There’s something I call Plato’s Ghost that’s been haunting Western civilisation for over 2000 years and here it goes. Plato was fascinated by the question of knowledge and truth. How can we really know what a tree really is? If there are 250,000 different kinds of tree. And what’s more, even one tree doesn’t stay the same from one season to the next. Is a tree something with a lot of branches, but no leaves? Is it something with blossoms? Is it something with leaves? Stuff keeps changing and yet surely truth is eternal. So Plato said, if you really want to understand tree, you’ve got to move from this world of the senses, of sight and sound and smell and touch, and go up to the world of ideas. And there is one ultimate idea of a tree, and that is treeness. That’s the universal of trees. Now that’s the way Greeks thought because of Plato.
And it’s actually the way the West has thought because a famous American philosopher called Western philosophy a series of footnotes to Plato. Now supposing Plato is right, supposing truth is universal, then if you and I disagree, well, obviously I think I have truth. And therefore you have error. And if you have error and truth is important, I have to cure you of that error. And I may have to convert you to do so, or I may have to conquer you to force you.
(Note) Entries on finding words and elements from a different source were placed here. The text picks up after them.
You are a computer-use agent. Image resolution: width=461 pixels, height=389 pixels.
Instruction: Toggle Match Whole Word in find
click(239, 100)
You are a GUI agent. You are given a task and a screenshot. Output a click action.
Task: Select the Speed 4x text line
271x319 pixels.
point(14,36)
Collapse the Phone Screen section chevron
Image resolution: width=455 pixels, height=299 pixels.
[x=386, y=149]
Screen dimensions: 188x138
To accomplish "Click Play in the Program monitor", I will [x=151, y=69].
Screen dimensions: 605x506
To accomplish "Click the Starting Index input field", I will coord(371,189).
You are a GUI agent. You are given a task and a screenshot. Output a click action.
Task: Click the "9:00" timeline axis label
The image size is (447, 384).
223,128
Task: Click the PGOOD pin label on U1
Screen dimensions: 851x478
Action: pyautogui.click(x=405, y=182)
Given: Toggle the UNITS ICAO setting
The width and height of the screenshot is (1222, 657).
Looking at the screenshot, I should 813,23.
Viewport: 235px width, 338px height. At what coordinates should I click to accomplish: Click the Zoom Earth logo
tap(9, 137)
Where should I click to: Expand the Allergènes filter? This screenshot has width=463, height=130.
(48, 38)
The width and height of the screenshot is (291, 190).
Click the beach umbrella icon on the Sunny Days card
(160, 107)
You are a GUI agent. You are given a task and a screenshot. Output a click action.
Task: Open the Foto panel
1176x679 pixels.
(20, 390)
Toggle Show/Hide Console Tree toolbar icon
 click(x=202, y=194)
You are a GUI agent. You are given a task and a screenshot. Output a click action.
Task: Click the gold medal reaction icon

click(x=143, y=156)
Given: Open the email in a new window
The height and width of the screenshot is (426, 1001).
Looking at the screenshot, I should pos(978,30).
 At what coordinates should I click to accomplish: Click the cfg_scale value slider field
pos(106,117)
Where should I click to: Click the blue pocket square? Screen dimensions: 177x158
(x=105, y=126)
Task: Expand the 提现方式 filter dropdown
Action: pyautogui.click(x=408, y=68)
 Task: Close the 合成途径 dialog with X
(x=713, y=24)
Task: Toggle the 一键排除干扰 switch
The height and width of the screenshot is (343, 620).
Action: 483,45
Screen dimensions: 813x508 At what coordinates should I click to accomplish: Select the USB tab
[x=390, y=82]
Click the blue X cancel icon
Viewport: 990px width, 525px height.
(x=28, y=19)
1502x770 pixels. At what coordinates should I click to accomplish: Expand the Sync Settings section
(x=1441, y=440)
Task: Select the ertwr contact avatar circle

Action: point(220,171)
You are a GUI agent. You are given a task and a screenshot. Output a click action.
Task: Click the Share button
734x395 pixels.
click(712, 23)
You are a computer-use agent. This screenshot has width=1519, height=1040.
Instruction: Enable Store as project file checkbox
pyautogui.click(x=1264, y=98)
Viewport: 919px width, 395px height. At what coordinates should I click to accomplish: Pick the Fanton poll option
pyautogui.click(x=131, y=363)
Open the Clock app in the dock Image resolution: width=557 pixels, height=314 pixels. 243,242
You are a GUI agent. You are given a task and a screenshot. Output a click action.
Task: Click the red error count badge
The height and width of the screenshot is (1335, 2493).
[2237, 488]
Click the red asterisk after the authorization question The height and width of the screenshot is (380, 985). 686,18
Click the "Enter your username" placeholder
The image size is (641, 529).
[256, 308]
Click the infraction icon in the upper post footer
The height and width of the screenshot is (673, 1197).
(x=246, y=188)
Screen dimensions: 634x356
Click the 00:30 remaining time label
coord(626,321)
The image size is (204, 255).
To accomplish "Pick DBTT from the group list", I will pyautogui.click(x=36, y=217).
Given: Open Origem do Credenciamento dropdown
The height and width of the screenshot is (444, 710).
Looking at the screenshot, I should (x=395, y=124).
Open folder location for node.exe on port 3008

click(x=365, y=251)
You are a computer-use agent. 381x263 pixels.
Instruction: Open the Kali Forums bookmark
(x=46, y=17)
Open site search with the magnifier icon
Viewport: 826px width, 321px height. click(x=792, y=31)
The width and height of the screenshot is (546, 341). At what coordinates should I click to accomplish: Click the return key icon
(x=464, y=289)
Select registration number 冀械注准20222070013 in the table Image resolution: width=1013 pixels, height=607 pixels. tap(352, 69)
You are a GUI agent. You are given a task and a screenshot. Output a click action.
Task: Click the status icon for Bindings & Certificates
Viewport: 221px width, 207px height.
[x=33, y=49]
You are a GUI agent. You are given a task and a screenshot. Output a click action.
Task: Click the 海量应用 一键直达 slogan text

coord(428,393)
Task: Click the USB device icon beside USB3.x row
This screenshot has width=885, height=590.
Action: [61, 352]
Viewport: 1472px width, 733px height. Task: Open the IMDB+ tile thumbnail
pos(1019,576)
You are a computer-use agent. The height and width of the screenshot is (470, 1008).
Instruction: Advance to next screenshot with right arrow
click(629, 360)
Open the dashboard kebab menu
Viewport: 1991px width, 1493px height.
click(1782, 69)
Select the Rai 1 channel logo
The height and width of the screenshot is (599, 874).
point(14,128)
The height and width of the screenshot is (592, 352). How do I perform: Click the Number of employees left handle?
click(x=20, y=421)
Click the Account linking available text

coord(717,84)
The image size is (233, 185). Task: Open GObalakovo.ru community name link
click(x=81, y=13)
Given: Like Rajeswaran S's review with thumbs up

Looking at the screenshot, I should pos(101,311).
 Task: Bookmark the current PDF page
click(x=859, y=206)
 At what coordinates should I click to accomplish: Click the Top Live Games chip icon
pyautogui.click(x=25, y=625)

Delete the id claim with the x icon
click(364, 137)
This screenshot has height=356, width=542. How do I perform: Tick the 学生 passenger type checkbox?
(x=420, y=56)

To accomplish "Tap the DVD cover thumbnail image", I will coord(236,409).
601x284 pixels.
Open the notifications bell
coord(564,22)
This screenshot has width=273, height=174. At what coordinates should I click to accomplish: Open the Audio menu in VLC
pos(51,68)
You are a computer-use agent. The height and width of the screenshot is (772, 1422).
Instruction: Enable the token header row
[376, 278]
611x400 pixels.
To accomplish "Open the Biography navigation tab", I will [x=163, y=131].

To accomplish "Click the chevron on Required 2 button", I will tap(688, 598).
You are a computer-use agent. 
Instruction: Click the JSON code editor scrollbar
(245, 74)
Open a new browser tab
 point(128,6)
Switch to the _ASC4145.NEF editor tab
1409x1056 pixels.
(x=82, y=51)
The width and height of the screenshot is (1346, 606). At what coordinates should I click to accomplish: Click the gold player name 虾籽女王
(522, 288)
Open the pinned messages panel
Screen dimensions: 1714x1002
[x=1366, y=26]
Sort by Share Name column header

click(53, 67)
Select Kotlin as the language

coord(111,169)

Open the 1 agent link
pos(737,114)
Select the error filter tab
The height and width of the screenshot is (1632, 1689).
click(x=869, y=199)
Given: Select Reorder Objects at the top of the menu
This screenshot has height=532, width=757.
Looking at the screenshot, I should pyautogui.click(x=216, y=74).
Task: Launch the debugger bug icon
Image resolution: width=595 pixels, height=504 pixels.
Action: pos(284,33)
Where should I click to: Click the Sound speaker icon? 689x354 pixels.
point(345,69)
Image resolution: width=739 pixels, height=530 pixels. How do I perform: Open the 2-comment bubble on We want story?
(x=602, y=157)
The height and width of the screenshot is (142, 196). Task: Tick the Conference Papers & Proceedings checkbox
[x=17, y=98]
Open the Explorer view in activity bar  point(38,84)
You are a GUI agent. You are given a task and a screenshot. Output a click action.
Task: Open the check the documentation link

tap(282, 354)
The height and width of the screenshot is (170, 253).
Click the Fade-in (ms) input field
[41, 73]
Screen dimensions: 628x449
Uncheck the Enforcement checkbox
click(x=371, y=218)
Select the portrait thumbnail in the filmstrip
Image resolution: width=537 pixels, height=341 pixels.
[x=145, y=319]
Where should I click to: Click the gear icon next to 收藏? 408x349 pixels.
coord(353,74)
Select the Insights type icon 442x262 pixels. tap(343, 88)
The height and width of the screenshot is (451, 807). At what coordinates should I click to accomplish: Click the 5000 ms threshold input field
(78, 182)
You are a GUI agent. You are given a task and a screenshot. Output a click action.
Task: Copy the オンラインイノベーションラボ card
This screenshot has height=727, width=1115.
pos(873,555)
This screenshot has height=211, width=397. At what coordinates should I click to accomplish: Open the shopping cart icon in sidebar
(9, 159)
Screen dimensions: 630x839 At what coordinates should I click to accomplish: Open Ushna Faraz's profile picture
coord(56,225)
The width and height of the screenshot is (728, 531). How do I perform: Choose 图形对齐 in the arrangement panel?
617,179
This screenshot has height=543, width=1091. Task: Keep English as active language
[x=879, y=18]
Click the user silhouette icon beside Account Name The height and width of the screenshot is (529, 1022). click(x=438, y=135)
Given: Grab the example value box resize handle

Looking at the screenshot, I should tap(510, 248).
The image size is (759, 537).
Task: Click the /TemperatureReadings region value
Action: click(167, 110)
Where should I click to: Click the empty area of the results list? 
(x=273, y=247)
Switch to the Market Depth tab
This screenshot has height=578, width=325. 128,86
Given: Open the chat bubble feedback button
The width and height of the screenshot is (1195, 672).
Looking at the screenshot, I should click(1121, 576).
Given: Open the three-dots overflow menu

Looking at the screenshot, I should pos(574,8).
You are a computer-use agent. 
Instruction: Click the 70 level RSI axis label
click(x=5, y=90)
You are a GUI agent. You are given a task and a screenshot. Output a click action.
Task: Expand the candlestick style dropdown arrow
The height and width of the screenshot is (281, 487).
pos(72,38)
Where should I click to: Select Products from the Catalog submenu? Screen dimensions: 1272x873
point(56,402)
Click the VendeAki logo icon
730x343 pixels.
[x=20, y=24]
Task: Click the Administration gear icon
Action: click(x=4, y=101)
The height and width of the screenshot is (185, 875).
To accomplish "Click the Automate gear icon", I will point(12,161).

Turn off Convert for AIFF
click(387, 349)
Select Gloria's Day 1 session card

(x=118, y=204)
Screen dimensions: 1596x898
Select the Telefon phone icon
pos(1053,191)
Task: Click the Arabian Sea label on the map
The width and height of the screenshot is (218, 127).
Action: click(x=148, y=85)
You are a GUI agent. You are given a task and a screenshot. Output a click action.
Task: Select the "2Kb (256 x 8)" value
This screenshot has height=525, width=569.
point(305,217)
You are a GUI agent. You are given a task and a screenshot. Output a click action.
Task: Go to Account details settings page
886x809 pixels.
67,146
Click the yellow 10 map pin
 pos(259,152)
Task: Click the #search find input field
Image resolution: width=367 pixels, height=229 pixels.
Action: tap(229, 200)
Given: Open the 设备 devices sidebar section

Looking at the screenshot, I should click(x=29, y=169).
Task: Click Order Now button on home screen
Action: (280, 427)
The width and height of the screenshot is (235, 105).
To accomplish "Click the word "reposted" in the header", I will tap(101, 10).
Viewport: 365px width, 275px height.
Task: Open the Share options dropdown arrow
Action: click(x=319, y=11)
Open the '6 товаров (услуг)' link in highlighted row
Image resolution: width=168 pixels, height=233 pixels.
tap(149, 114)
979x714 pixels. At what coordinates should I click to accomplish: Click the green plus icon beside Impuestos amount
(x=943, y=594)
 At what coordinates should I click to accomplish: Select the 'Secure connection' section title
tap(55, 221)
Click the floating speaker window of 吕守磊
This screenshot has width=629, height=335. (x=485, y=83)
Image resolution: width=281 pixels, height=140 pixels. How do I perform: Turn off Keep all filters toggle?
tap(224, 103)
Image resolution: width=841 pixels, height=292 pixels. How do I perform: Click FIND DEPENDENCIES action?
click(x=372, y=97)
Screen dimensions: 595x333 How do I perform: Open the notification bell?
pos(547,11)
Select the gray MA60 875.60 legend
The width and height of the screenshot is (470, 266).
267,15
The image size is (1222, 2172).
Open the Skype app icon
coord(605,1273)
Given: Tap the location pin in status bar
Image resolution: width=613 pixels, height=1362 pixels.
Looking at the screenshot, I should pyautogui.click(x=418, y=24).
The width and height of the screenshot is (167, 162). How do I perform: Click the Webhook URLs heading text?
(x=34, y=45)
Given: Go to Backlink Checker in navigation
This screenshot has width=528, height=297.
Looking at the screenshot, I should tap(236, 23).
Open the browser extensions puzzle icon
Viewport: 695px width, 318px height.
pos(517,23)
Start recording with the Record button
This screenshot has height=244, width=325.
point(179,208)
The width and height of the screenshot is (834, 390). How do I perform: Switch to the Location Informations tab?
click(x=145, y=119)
And at worst, I may have to kill you to save your immortal soul. If there is only one truth, then there is only one way.
But the truth is there are many ways, many cultures, many nations, many civilisations. How can I really believe the truth is totally universal? Because I know that the Japanese have one way of seeing truth and the Germans and others and the Russians and the Greeks did, and Jews do, and Christians do and Muslims do. And that is why I said, if we are to live in peace, we have to exorcise Plato’s Ghost. Truth up in heaven may be just one, but down here on earth, we each have a fragment of it. And that is what counts. Not truth in heaven because only God is up there in heaven. We’re down here on earth with the fragments.